** start Excerpt to read **

I do hope everyone's having a merry holiday. Myself I'm finally winding down after an intoxicating thrill-ride of giving, receiving, wassailing, caroling, and Elvis.

In that order.

After we returned to our awesome house from our awesome family shindigs, I spent some high-quality time trawling for what can only be termed "obsessions"--those things I collect, not only because they are awesome, but because they are outrageously expensive, and this keeps my house from becoming Red Patterned Glass Mania A-Go-Go, because my only identifiable personality trait is that of Cheapskate. I resisted buying a few pieces that were alluringly cheapish, but have decided that if I really needed a candlestick holder for only $16 (but that includes shipping!), I'd already have a display cabinet set up. On a related note, how many pieces of a fancy collection does one need before a display cabinet becomes a vital part of one's existence? Perhaps I am too much a clodbuster to have such things as fancy collections. I shouldn't collect anything anyway. Have you SEEN the sheer volume of books I have? Started collecting those about twenty years ago--in earnest, ten years ago. Then got jobs at bookstores and everything was lost. This is why I have never worked in an antique mall, though sometimes I think there are more antique malls in this town than residents, so clearly, if I were to choose a job based on economic viability and community growth, that'd be the direction to go in. But somehow I don't see myself standing behind a counter, listening to a middle-aged lady shrew at me because we don't have THE Looney Tunes glass she's looking for to complete her granddaughter's collection.

Most of my energy these last few days has been devoted to not dying of the common cold, which by now i ought to have medaled in, if it were an Olympic sport. Which it should be. Fortunately, while I was wasting away on the couch, I managed to get a lot of writing in. It's intense, here, with stories and poems and magazines my wildly-successful alter ego is being published in. They're so underground, if they'd get fertilized, they'd be stemmed and fruity. And while I used to wonder why people were so proud to be published in these underground mags, now I kind of get it. There's a lot of talent in these things that I'd never see normally, not in my everyday world where I hear a lot of NPR and talk to exactly three people (two over the phone) on average. There's a sneaky subversive thrill to it. I don't think of myself as subversive though. I'm too in love with sunshine rainbow pony magic for that. I mean. For pity's sake. You're talking to the person whose collection that doesn't include red glassware is housed in a box marked "MB's Unicorns--Fragile!"

And suddenly it makes perfect sense why NO ONE has guessed my pen name's true identity. I reckon he'd go after those unicorns with a vengeance. Probably because he lost an arm-wrestling match to a unicorn in a bar, and he's been haunted by the scene ever since. And now I am haunted by the scene, too. Perhaps this is why there are porcelain unicorns everywhere, and no porcelain hims. Har!

** end Excerpt to read **
** start Source records **

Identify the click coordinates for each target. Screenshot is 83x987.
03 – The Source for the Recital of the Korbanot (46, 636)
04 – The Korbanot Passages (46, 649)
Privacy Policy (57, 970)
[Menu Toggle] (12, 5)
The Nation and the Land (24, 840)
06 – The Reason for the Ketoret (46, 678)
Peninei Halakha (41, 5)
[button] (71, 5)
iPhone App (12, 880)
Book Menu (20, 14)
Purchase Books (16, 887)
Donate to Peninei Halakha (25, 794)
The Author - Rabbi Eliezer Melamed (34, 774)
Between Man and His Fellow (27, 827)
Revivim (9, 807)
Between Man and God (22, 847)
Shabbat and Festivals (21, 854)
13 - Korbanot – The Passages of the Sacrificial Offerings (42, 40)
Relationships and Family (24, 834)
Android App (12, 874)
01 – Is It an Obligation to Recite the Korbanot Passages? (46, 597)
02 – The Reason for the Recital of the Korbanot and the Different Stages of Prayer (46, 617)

** end Source records **

▸ Stated goal 1
Answer these questions about the holiday post:
(a) What price does the writer give for the candlestick holder, with shipping included?
(b) About how many years ago did the writer start collecting books?
(c) What words are written on the box that holds the writer's unicorn collection?
▸ Stated goal 2
Swap "Between" for "Among" in the listing, from the line with "Peninei Halakha (41, 5)" to the line with "Relationships and Family (24, 834)". Write out only those lines, with everything else unchanged.
The post and the listing are unrelated and should be treated as separate material.

▸ Full response 1
(a) $16
(b) About twenty years ago
(c) "MB's Unicorns--Fragile!"

▸ Full response 2
Peninei Halakha (41, 5)
[button] (71, 5)
iPhone App (12, 880)
Book Menu (20, 14)
Purchase Books (16, 887)
Donate to Peninei Halakha (25, 794)
The Author - Rabbi Eliezer Melamed (34, 774)
Among Man and His Fellow (27, 827)
Revivim (9, 807)
Among Man and God (22, 847)
Shabbat and Festivals (21, 854)
13 - Korbanot – The Passages of the Sacrificial Offerings (42, 40)
Relationships and Family (24, 834)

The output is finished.